Texte source:
↓

Pour Arnaud Gautier, la demande ne se limite plus à la localisation des données ou des infrastructures. « Nous avons désormais des acteurs, notamment dans le secteur public ou la santé, qui nous disent clairement : nous voulons du souverain, mais aussi du souverain technologique. » La nuance est importante. Elle signifie que les organisations ne s’intéressent plus seulement au lieu où les données sont hébergées, mais aussi aux technologies qui composent les plateformes utilisées.
Du cloud souverain à la souveraineté technologique
La notion de cloud de confiance ne suffit plus à répondre à toutes les interrogations. « Nous avons nous-même décidé d’accentuer notre virage vers des offres cloud et IT souveraines, qui vont au-delà de la seule question du cloud de confiance », explique Arnaud Gautier. La réflexion porte désormais sur l’ensemble de la chaîne technologique, des infrastructures aux logiciels utilisés pour les opérer.
« Le souverain ne se limite plus à l’hébergement des données »
Cette évolution oblige aussi les fournisseurs de services à revoir la manière dont ils conçoivent leurs offres. Pendant longtemps, la priorité était donnée à la rapidité d’intégration. Les briques technologiques proposées par les grands éditeurs permettaient de déployer rapidement des services robustes, mais elles peuvent aussi créer des dépendances lorsque les organisations cherchent à conserver davantage de maîtrise sur leurs architectures.

↑

Données extraites:
↓

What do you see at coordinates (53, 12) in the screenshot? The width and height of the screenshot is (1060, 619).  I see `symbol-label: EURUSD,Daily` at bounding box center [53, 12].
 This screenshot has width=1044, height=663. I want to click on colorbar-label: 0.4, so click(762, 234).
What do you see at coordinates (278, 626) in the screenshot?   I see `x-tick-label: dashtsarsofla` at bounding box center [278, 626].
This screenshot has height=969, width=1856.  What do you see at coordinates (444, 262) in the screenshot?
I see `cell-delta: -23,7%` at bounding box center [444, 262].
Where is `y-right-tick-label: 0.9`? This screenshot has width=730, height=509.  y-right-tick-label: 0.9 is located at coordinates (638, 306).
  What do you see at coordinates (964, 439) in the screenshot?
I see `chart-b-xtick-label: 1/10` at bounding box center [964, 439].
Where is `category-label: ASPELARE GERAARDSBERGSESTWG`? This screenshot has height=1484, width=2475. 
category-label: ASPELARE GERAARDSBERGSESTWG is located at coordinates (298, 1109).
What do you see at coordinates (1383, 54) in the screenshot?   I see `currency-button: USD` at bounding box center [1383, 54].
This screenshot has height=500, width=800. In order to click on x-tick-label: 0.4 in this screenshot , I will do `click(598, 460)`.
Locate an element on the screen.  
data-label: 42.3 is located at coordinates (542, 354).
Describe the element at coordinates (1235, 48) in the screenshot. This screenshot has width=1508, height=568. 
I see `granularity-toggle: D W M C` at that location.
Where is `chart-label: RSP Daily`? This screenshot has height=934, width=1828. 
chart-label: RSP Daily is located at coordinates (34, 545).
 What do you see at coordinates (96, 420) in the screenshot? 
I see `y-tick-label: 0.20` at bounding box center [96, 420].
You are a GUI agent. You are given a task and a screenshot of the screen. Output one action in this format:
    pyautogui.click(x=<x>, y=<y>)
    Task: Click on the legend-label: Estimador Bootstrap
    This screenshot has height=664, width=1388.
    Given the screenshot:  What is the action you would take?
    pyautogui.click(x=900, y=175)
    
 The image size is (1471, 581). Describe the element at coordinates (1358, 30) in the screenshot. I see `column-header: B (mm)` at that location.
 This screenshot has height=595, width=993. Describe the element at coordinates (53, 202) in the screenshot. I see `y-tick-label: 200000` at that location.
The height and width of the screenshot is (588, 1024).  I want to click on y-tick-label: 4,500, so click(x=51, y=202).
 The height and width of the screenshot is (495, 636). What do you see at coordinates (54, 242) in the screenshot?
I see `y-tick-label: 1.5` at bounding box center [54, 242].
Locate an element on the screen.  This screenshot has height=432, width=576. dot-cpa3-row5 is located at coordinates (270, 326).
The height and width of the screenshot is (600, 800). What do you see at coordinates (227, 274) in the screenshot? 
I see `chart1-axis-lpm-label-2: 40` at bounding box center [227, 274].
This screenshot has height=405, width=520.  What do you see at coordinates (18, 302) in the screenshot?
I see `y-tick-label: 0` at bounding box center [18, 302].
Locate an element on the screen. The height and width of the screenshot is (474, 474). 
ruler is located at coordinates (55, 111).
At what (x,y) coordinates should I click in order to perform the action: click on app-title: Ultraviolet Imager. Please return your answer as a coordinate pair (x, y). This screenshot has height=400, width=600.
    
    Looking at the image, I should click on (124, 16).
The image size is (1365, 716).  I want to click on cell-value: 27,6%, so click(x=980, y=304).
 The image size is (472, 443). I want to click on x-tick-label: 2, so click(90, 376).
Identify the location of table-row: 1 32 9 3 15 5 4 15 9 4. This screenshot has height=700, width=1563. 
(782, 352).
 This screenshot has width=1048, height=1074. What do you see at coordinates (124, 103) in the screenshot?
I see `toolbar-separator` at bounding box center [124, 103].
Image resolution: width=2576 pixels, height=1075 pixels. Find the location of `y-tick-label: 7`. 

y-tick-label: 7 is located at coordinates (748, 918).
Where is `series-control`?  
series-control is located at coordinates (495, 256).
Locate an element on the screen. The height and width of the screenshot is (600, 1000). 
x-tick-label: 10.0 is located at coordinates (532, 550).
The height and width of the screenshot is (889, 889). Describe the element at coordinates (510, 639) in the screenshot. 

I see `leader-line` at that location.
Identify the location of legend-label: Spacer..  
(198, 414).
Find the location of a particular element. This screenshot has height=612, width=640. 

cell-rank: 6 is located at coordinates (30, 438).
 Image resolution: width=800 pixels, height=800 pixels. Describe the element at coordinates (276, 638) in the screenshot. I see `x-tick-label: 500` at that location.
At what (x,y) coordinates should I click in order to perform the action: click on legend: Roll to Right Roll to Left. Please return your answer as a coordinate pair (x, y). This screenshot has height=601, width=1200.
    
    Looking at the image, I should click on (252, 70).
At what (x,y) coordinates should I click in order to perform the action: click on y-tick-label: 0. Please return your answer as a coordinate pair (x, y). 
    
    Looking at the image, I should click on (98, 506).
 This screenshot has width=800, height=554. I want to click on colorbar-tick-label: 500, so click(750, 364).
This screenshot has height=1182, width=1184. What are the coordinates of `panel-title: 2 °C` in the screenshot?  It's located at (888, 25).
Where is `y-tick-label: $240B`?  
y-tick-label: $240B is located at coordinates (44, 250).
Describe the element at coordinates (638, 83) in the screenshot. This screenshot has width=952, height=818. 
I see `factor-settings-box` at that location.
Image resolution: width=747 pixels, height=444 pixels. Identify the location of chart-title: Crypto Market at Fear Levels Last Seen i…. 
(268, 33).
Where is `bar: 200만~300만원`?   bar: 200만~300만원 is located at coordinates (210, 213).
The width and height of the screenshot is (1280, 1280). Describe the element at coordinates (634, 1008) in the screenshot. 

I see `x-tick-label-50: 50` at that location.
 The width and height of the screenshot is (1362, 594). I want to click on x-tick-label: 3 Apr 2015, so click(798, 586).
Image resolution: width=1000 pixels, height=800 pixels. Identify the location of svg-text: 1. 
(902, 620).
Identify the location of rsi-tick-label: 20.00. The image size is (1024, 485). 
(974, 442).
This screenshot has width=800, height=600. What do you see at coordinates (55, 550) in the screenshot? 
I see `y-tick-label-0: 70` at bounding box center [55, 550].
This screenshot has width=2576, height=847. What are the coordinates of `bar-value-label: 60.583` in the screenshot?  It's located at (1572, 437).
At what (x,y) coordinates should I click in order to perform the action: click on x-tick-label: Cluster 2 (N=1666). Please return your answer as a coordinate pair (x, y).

↑

Consigne: Recopiez tout ce qui va de « Du cloud souverain » jusqu'à « pour les opérer. » dans le passage sur la souveraineté technologique, en changeant « cloud de confiance » en « cloud qualifié ». Vous n'aurez pas besoin des données pour ce travail.

Réponse:
Du cloud souverain à la souveraineté technologique
La notion de cloud qualifié ne suffit plus à répondre à toutes les interrogations. « Nous avons nous-même décidé d’accentuer notre virage vers des offres cloud et IT souveraines, qui vont au-delà de la seule question du cloud qualifié », explique Arnaud Gautier. La réflexion porte désormais sur l’ensemble de la chaîne technologique, des infrastructures aux logiciels utilisés pour les opérer.